**INSTRUCTIONS FOR THE TASK**
Your task is to reproduce exactly the lines from the one containing "This screenshot has height=600, width=1220." through the last line below, both ends included, and nothing else, with no pictures.

**SUPPLIED RECORDS**
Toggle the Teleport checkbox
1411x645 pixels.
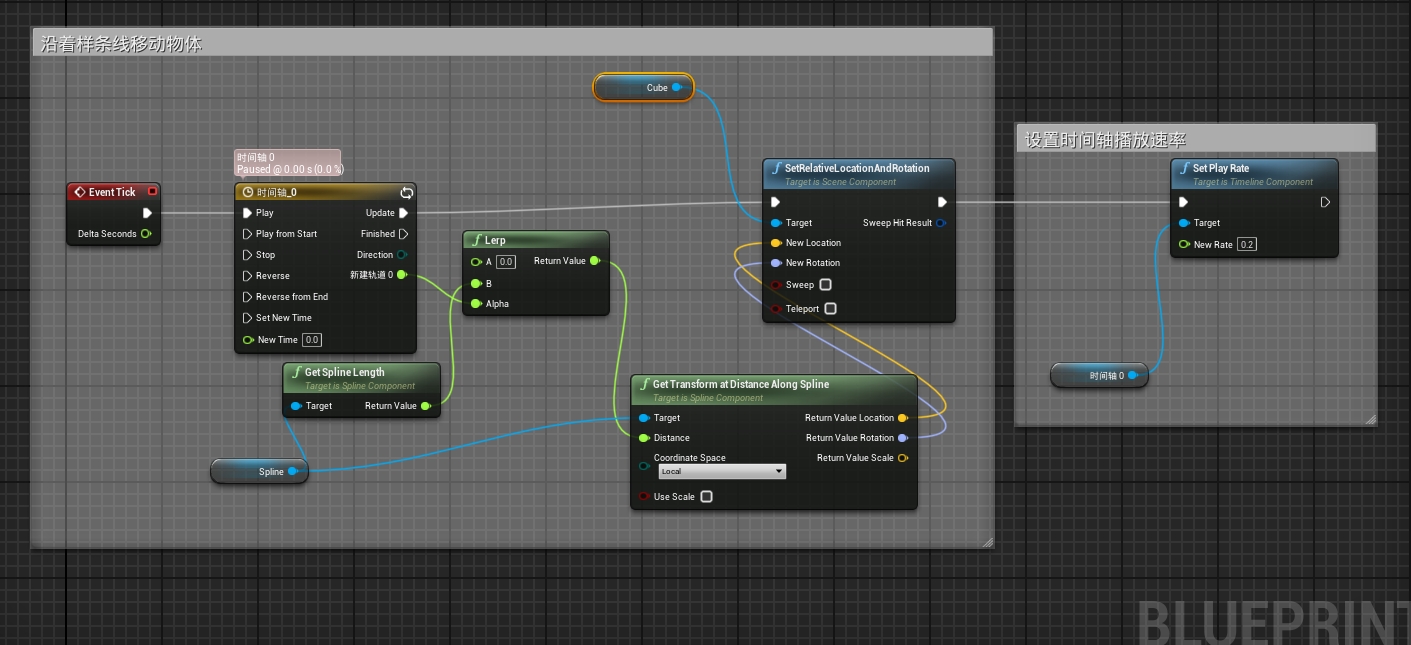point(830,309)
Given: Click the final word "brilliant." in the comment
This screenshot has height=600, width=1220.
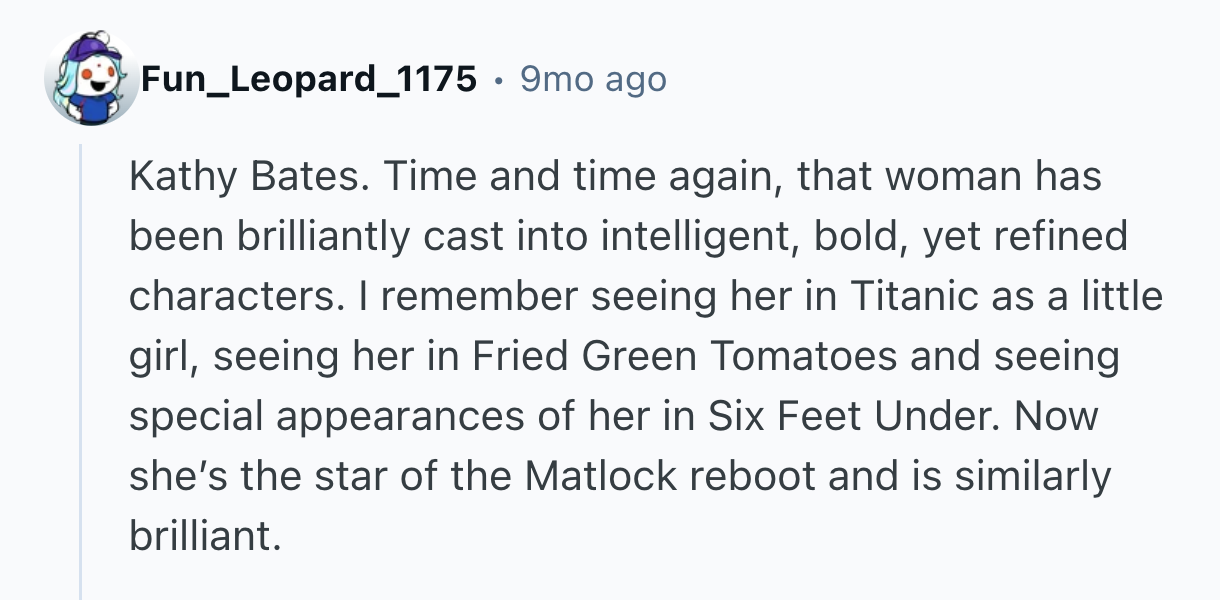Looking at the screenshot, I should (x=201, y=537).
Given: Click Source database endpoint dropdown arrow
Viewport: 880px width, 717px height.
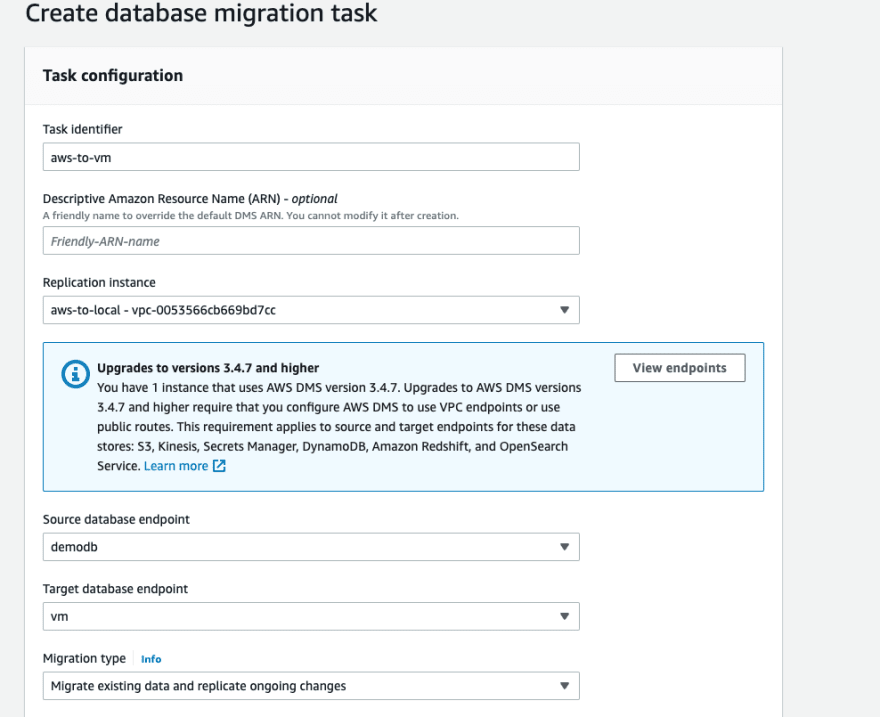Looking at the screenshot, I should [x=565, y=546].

**ANSWER SPACE**
This screenshot has height=600, width=1220.
Looking at the screenshot, I should (x=201, y=537).
Given: Click Source database endpoint dropdown arrow
Viewport: 880px width, 717px height.
Looking at the screenshot, I should [x=565, y=546].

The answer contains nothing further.